[Data excerpts]
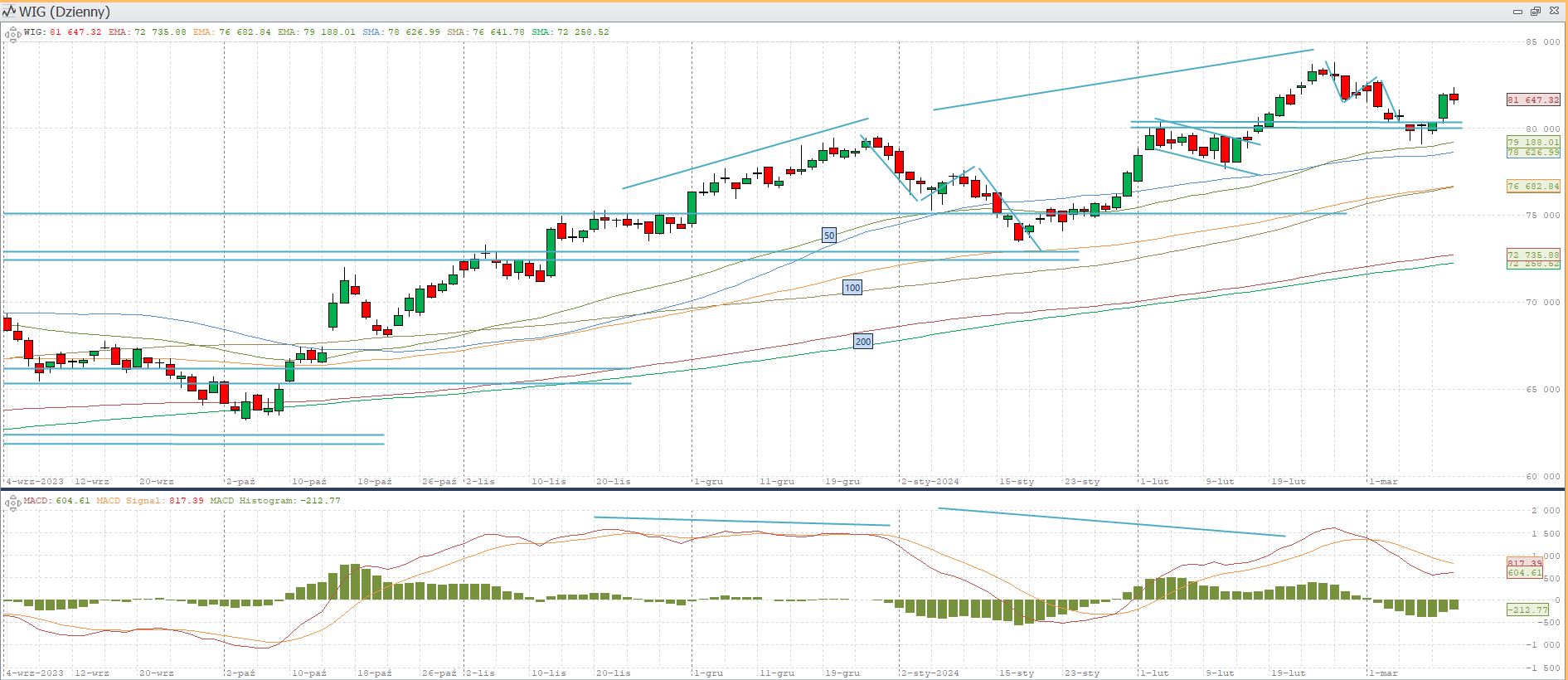
Task: Click the -212.77 histogram value axis tag
Action: point(1527,610)
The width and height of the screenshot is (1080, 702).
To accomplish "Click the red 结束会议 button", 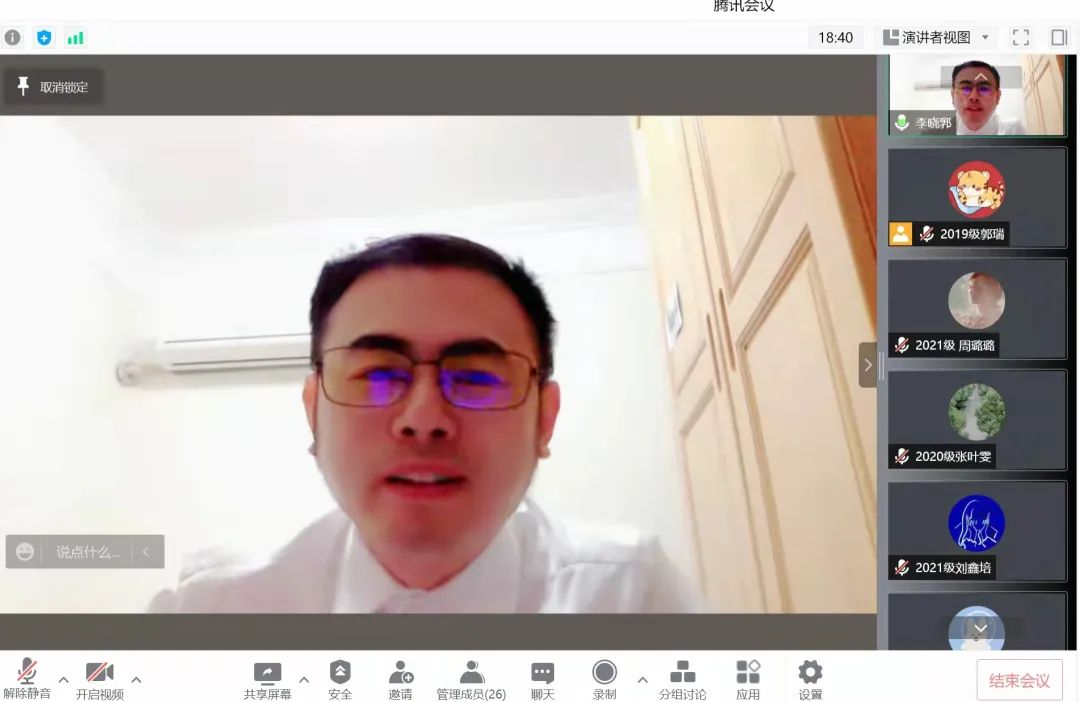I will coord(1019,681).
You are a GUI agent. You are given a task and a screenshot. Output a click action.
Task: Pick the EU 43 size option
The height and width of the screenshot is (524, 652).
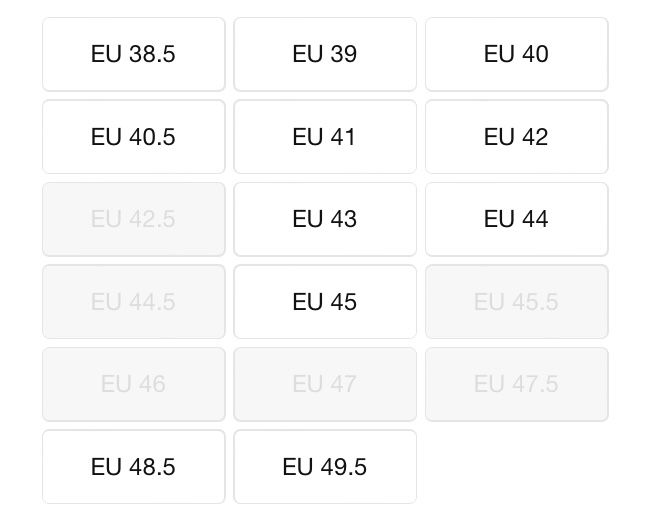325,219
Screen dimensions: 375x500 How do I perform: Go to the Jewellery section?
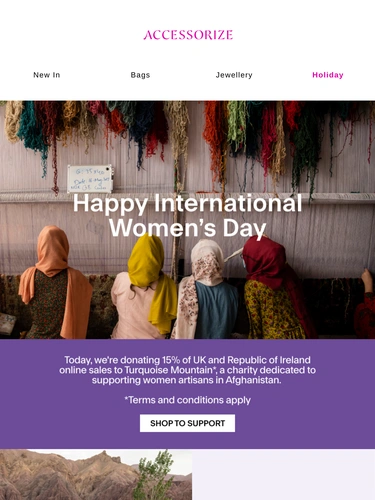pyautogui.click(x=234, y=75)

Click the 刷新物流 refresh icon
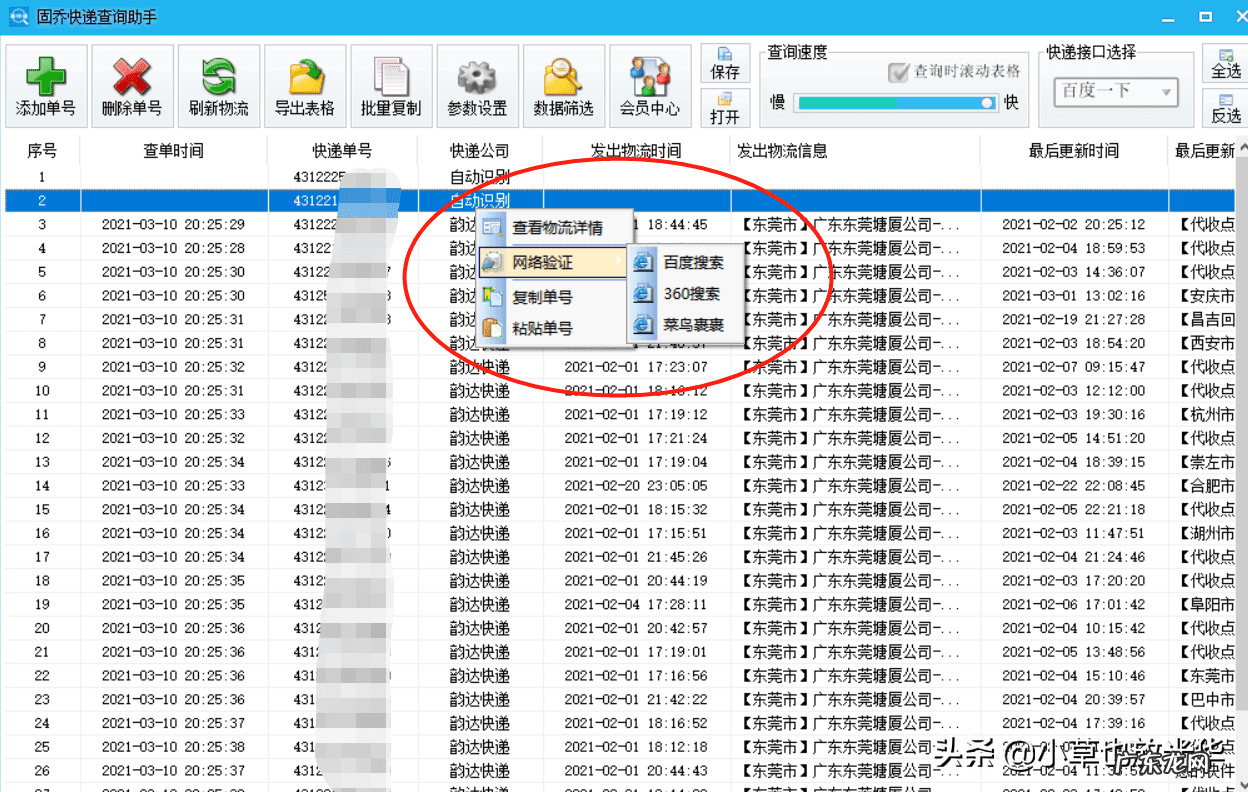coord(218,78)
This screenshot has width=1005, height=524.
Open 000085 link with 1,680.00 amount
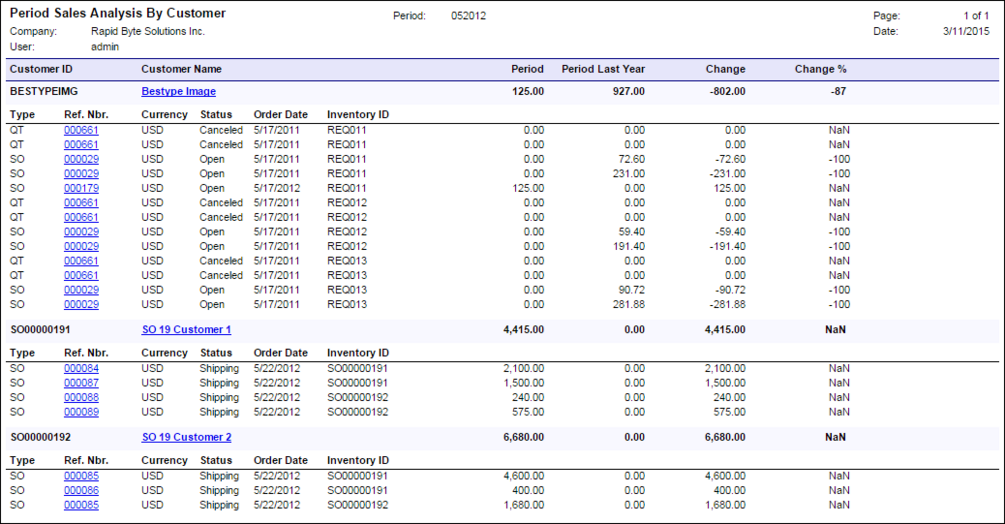[x=81, y=505]
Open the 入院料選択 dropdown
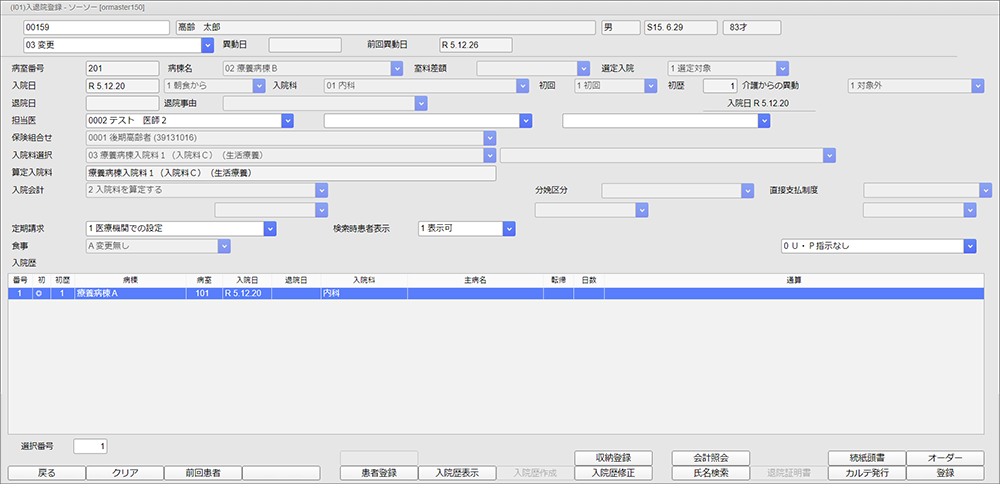The width and height of the screenshot is (1000, 484). 490,156
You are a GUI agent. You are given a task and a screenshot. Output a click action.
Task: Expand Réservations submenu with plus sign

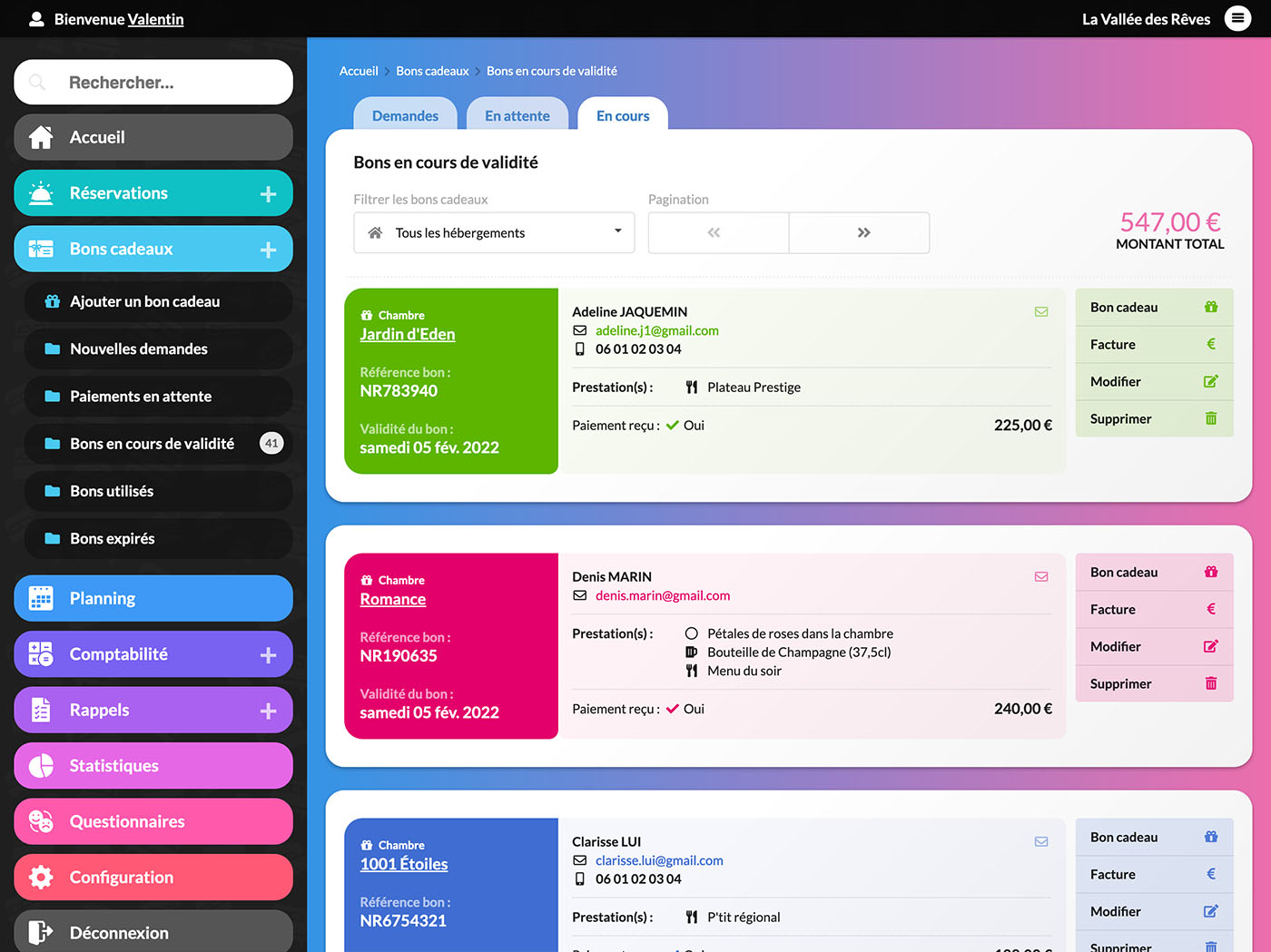pos(268,193)
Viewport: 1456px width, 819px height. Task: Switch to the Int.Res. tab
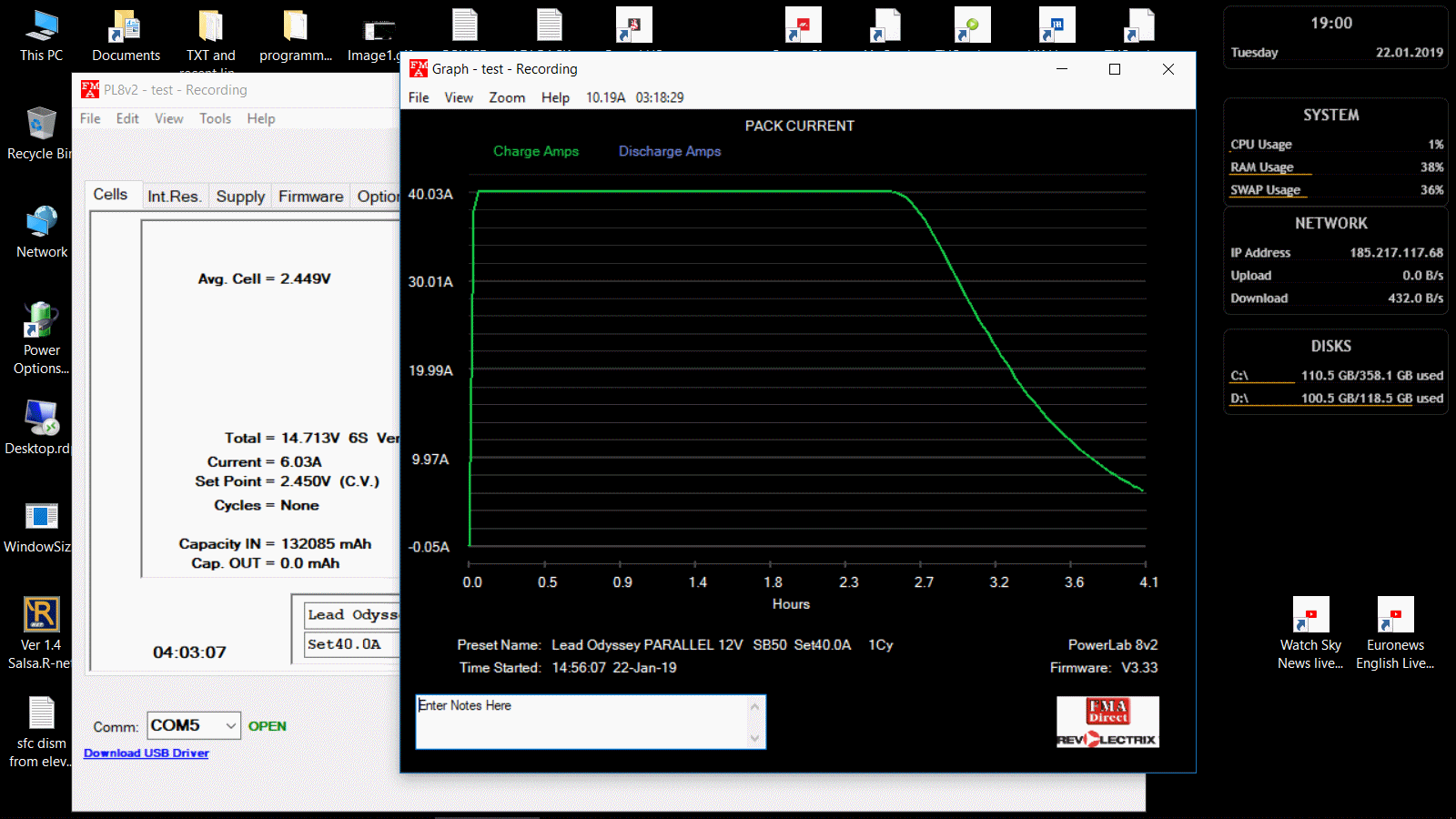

→ Activity: The copy should hold exactly the lines from the one containing "Click the 刷新物流 refresh icon" through the final line of the records above, both ends included, and no picture.

→ Exercise output:
Click the 刷新物流 refresh icon
coord(218,78)
This screenshot has width=1005, height=524.
Open 000085 link with 1,680.00 amount
[x=81, y=505]
Open the 入院料選択 dropdown
The width and height of the screenshot is (1000, 484). 490,156
You are a GUI agent. You are given a task and a screenshot. Output a click action.
Task: Expand Réservations submenu with plus sign

pos(268,193)
Viewport: 1456px width, 819px height. Task: Switch to the Int.Res. tab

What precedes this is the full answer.